WASHINGTON – French President Emmanuel Macron irked Republicans during his address to a joint meeting of Congress on Wednesday by mentioning climate science and the need to preserve the planet.

Macron touched on various subjects throughout the speech, including climate change – specifically his desire for the US to rejoin the Paris climate accord and commit to curbing greenhouse gas emissions.

The White House announced in June that the US would withdraw from the Paris agreement, fulfilling President Donald Trump’s long-held campaign promise.

“Let us work together in order to make our planet great again and create new jobs and new opportunities while safeguarding our Earth,” Macron said, apparently in a play on Trump’s 2016 campaign slogan, “Make America Great Again”

“I am sure one day the United States will come back and join the Paris agreement,” Macron added, telling the audience of lawmakers that “there is no Planet B.”

The reactions during the speech from Republicans and Democrats were polar opposites.

Democrats applauded and cheered at Macron’s remarks.

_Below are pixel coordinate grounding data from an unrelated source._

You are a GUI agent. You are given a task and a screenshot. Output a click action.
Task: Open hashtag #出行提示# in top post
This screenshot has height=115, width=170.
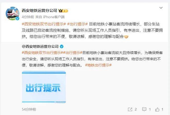click(77, 24)
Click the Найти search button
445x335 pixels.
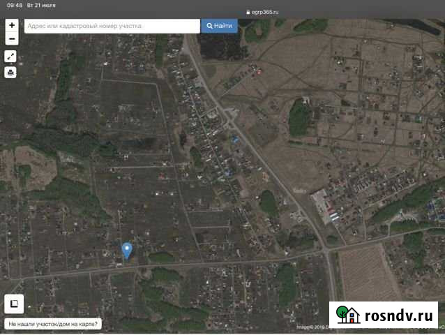click(219, 26)
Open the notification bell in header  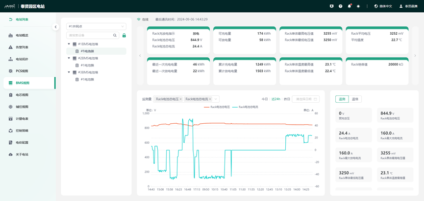tap(349, 6)
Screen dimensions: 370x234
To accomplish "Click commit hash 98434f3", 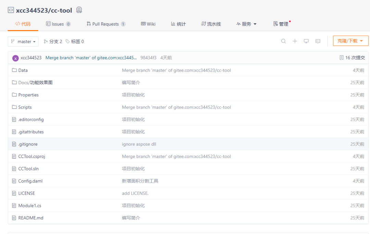I will [148, 58].
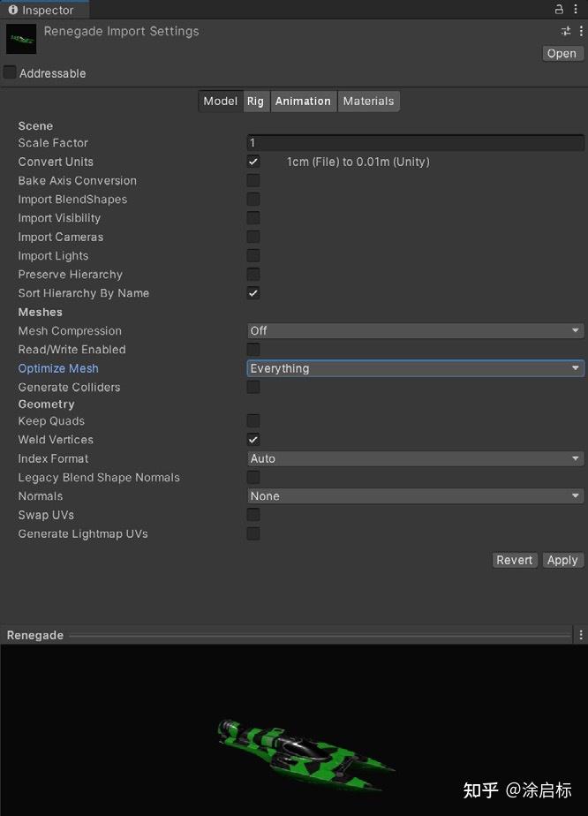Switch to the Materials tab
The width and height of the screenshot is (588, 816).
[368, 102]
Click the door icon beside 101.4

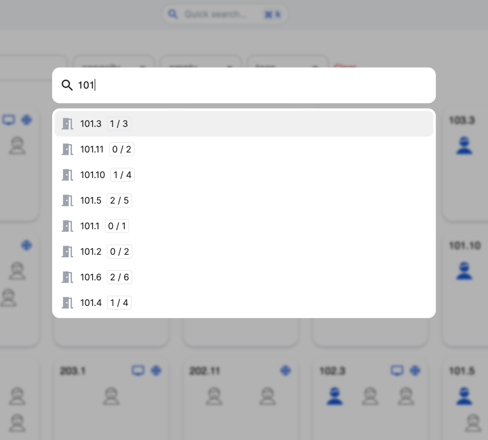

At one point, Rep. Joe Crowley of New York shouted “Vive la France!” from his seat in the chamber.

At mentions of climate science and the Paris agreement, many Republicans did not clap or stand, with many delivering dramatic eye-rolls.

“French President is a socialist militarist globalist science-alarmist,” Rep. Thomas Massie of Kentucky tweeted. “The dark future of the American Democratic Party.”

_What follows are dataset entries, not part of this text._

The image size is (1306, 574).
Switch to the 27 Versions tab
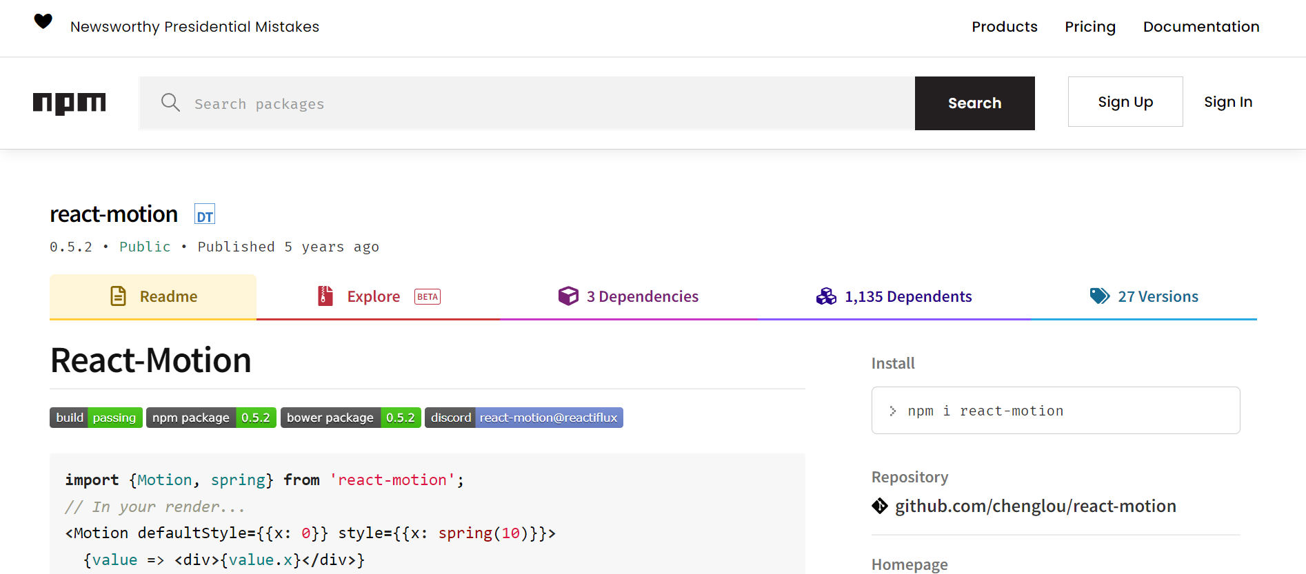coord(1158,297)
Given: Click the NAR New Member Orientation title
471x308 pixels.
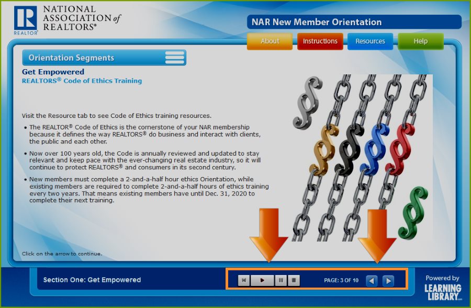Looking at the screenshot, I should (317, 22).
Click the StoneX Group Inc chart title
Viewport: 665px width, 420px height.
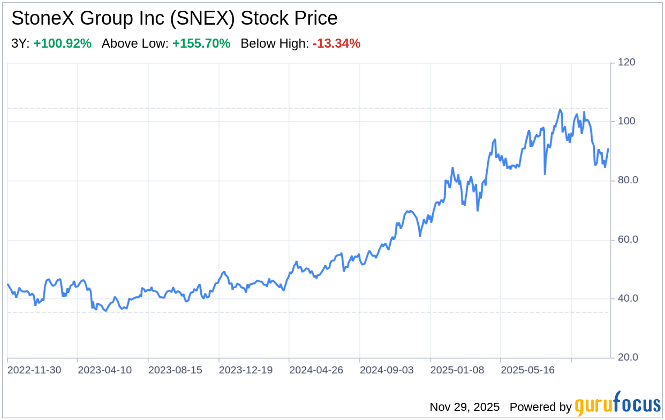175,19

Republican Sen. Bill Cassidy of Louisiana told Business Insider that instead of being overall sceptics of climate change, many Republicans just did not like the specifics of the Paris agreement.

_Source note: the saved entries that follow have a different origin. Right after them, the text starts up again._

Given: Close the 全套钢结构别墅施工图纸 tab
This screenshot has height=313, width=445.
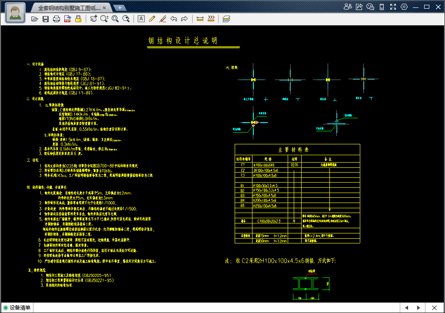Looking at the screenshot, I should [104, 8].
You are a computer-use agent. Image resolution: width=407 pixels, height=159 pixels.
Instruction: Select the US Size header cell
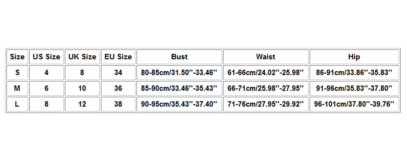click(x=46, y=57)
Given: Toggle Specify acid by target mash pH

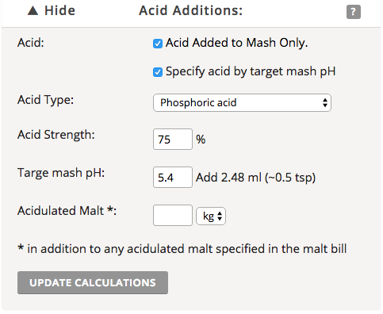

“I think there’s a recognition that the climate accords are symbolic,” Cassidy said. “It’s given a free pass to the world’s largest polluters.”

Cassidy added that he thought the Paris agreement allowed for too many countries to renege on their word but that if such things were fixed, more Republicans would get on board.

“This is an accord I want to be part of, and so if we’re willing to address that squarely, I think there’s going to be a lot of interest,” Cassidy said. “If we’re going to paper over it with goals that nobody is reaching except maybe the US – and we’re doing it with natural gas – if we have that honest discussion, I think there’ll be a lot of interest in pursuing it.”

During his announcement last June, Trump said the US would “start to negotiate” and see whether it could “make a deal that’s fair.”

“If we can, that’s great,” Trump said. “And if we can’t, that’s fine.”